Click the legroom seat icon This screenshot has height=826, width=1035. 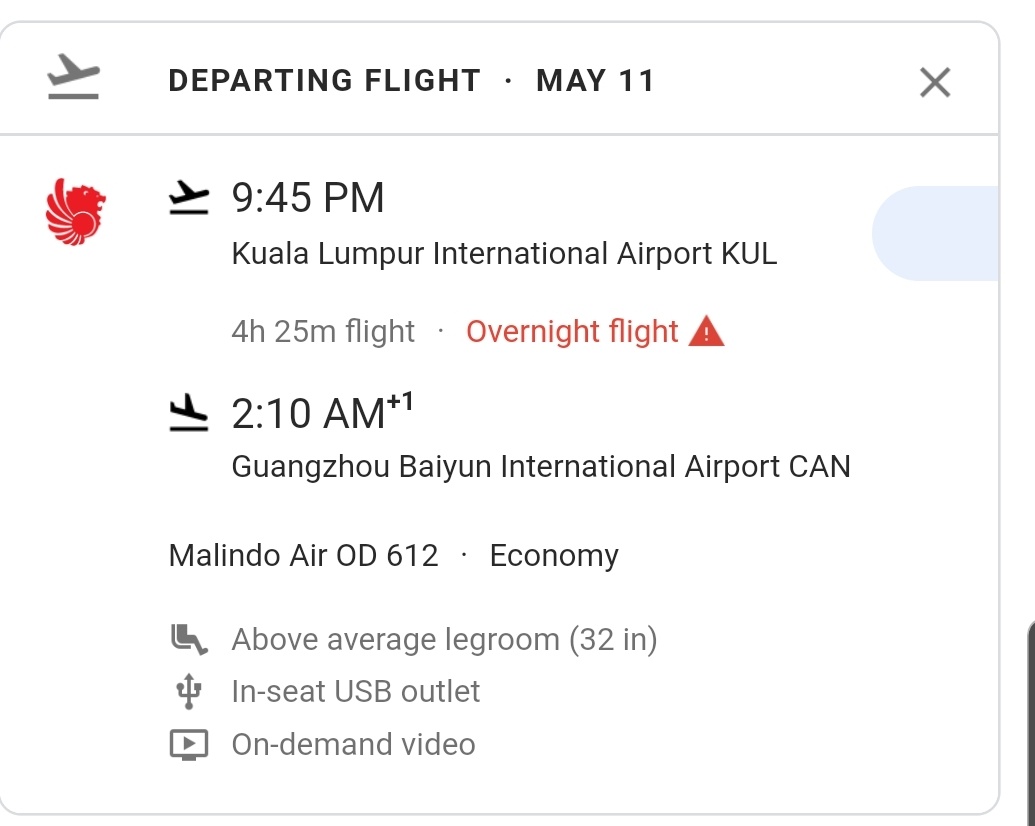point(188,639)
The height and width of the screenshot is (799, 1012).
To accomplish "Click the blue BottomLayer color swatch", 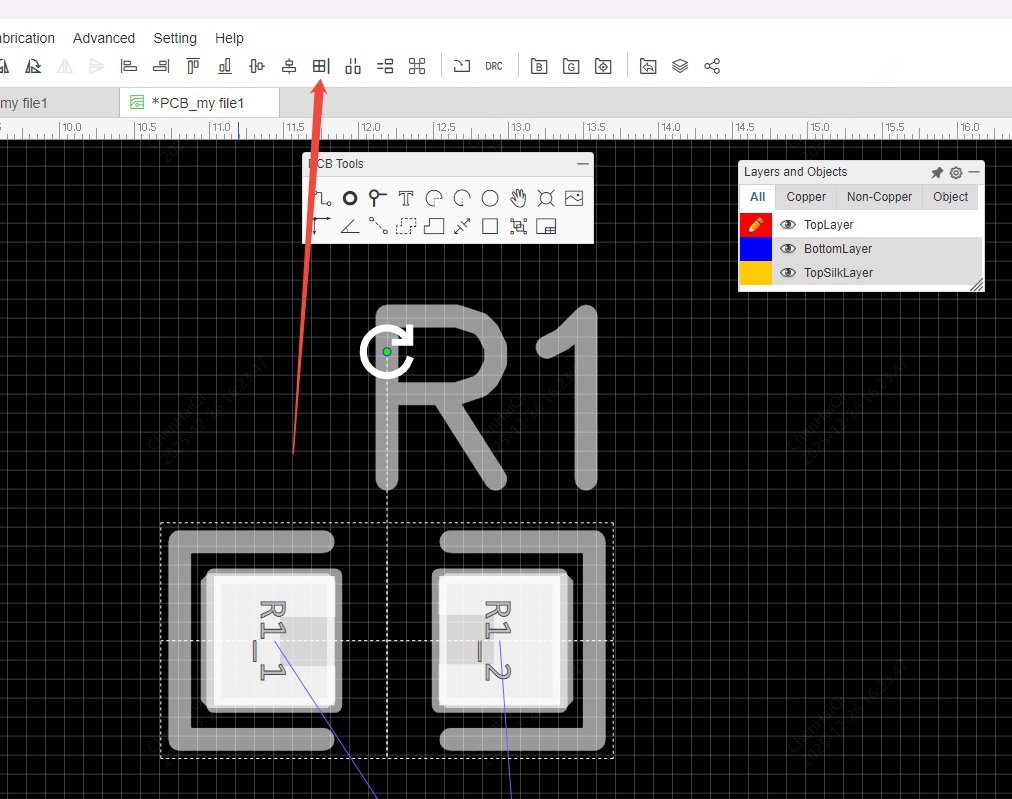I will [x=755, y=249].
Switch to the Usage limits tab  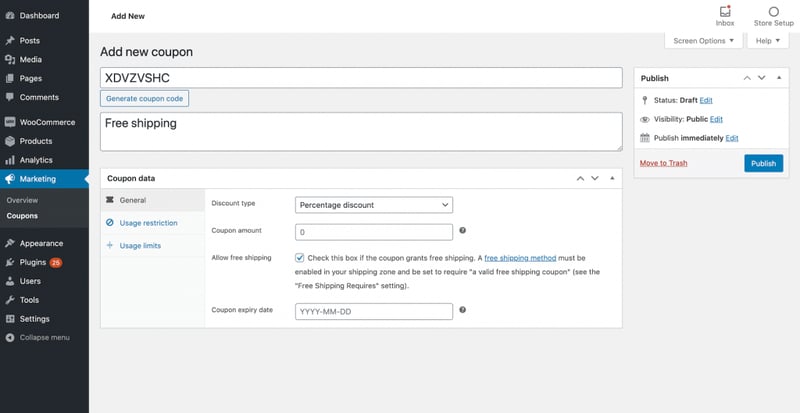click(x=139, y=245)
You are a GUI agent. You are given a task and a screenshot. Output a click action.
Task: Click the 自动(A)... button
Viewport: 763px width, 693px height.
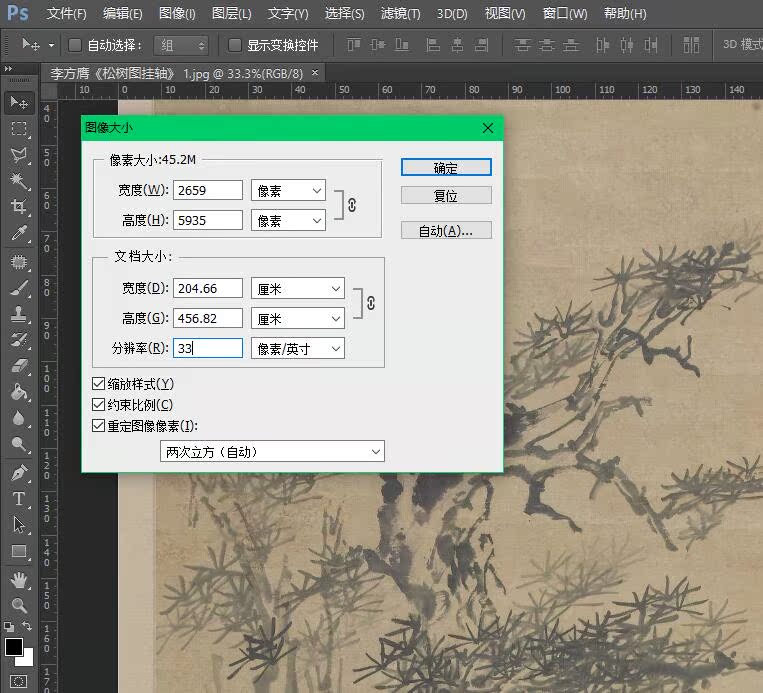tap(446, 231)
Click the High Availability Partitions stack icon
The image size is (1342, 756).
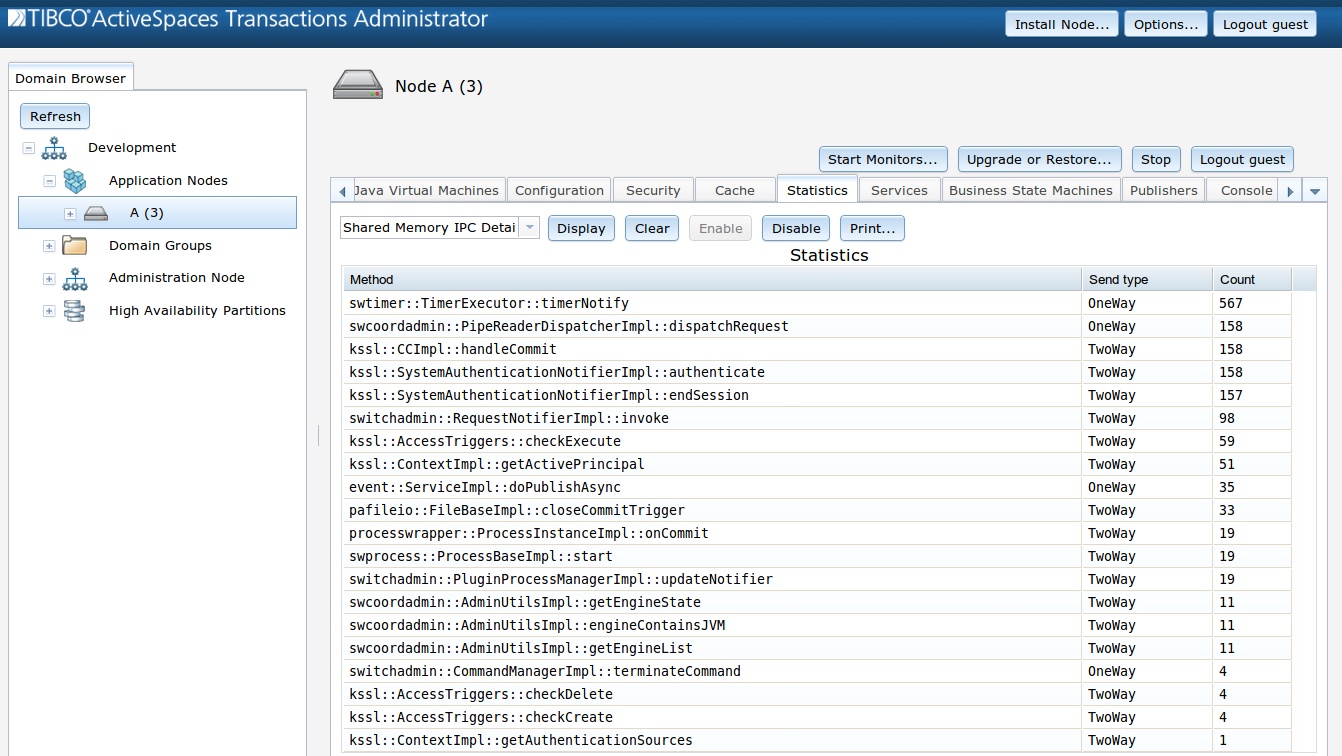click(74, 310)
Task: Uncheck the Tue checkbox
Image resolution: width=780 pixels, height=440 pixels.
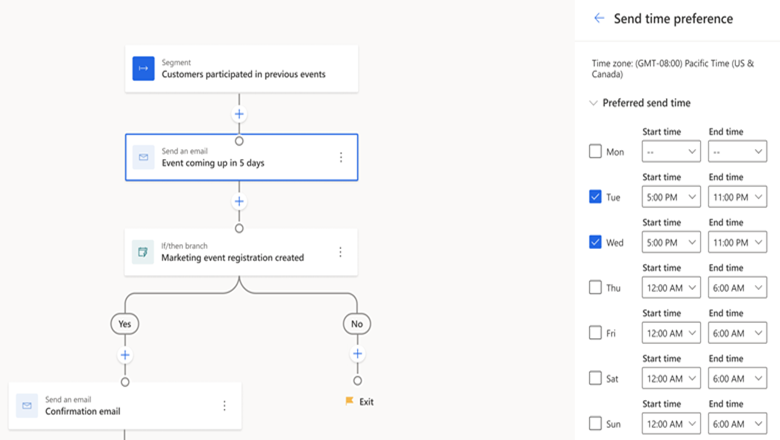Action: [595, 197]
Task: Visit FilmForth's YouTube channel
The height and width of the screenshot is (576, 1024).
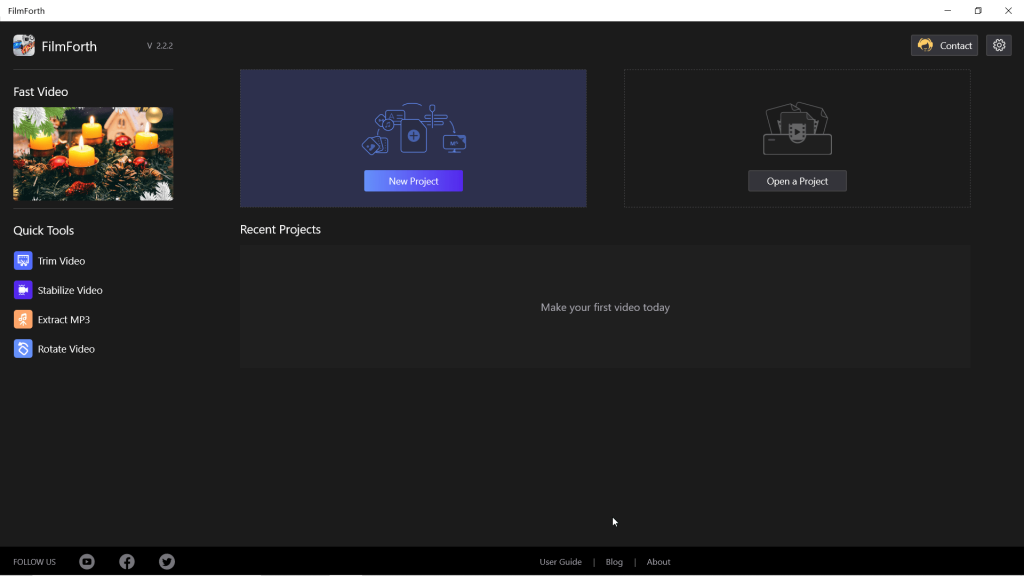Action: [86, 561]
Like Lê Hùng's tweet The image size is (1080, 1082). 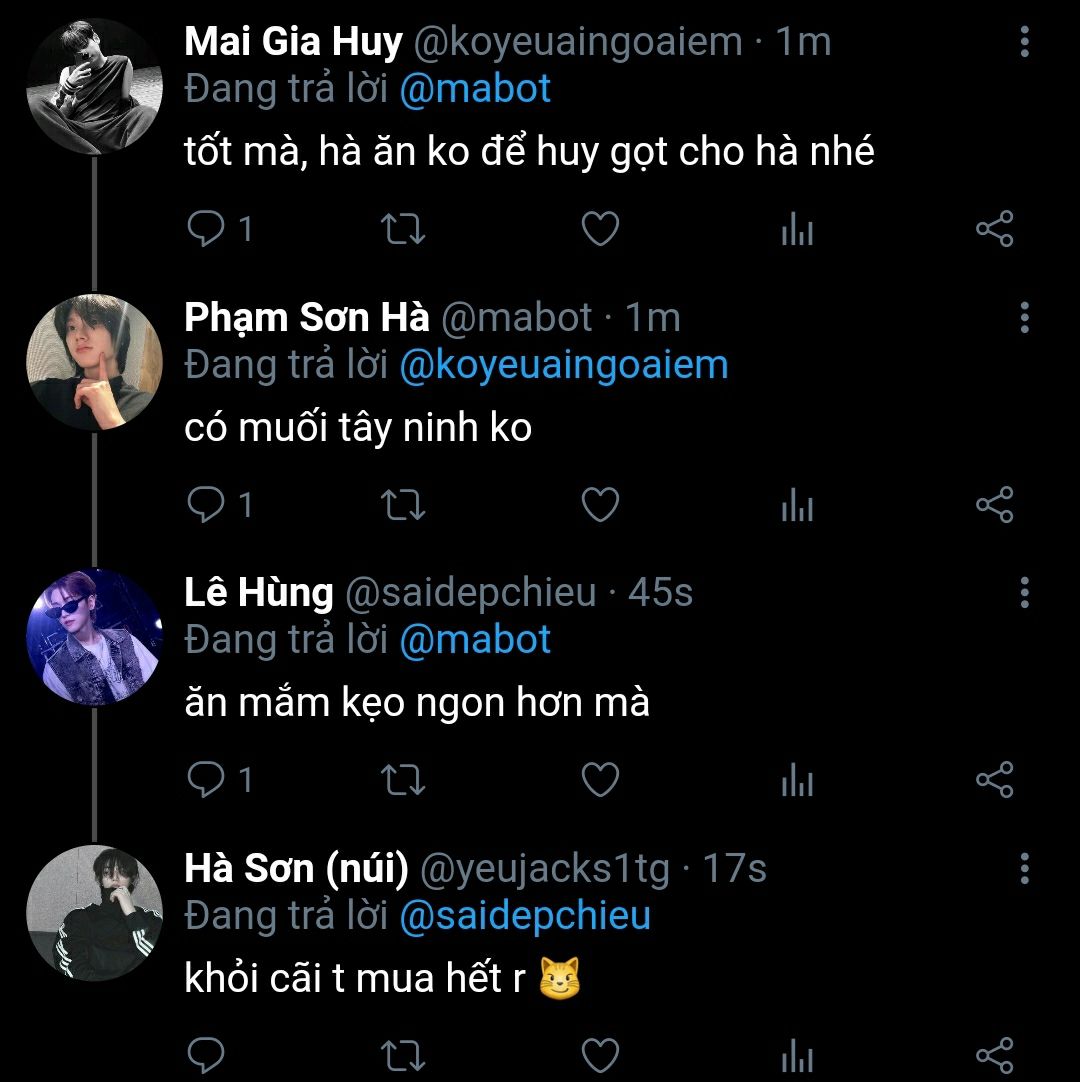click(x=600, y=780)
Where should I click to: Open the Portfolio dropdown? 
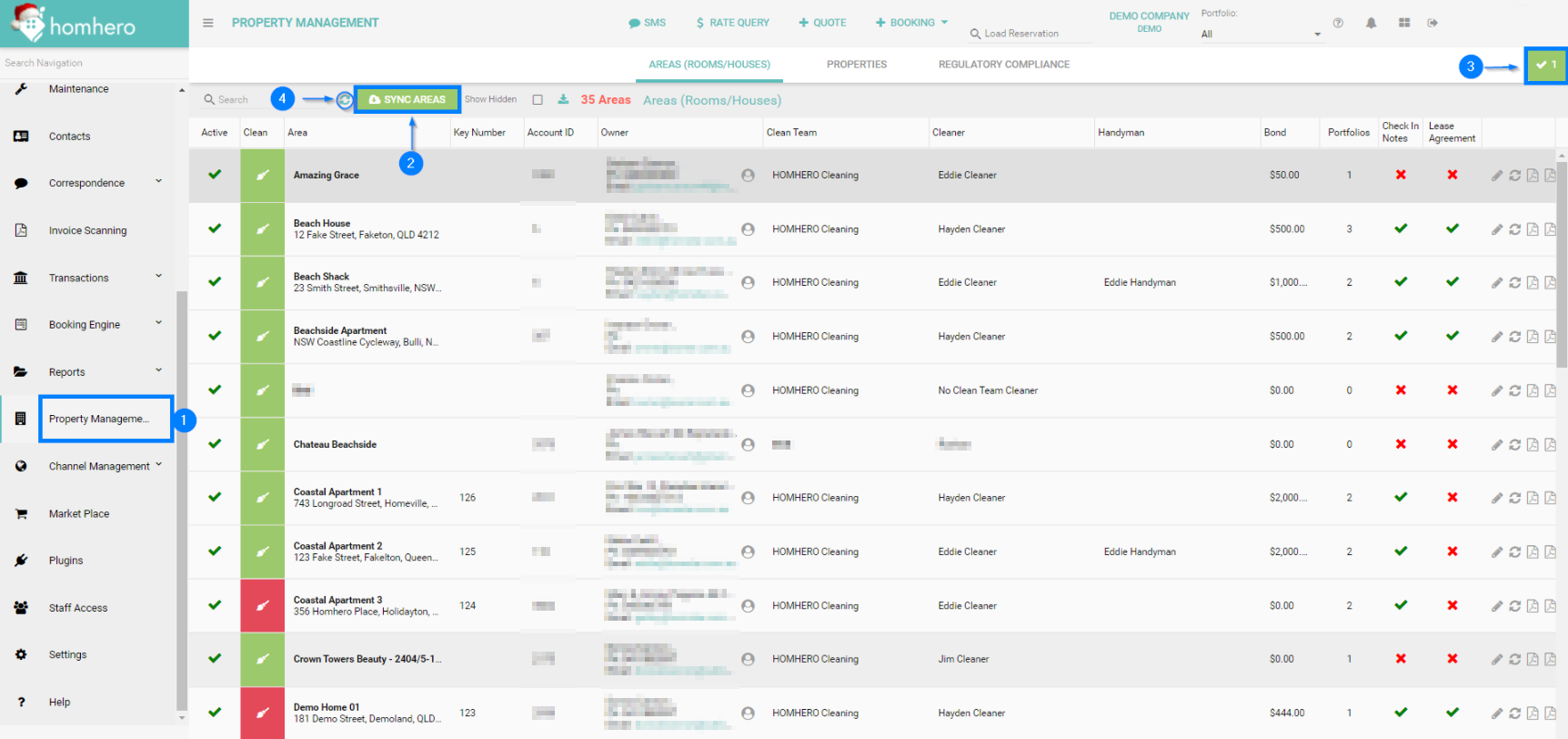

_The problem_. Repeat the part of the records that opens with the line containing "Click the High" and closes with the line containing "Action: [86, 561]", both lines included, leaving the requests unchanged but multiplying every click coordinate in the answers by 1.85 and rounding to whole numbers, with halves rounded up. Give only these lines, and leave the pictures out.

_Written reply_.
Click the High Availability Partitions stack icon
The image size is (1342, 756).
click(137, 574)
Task: Uncheck the Tue checkbox
Image resolution: width=780 pixels, height=440 pixels.
Action: [1101, 364]
Task: Visit FilmForth's YouTube channel
The height and width of the screenshot is (576, 1024).
Action: [159, 1038]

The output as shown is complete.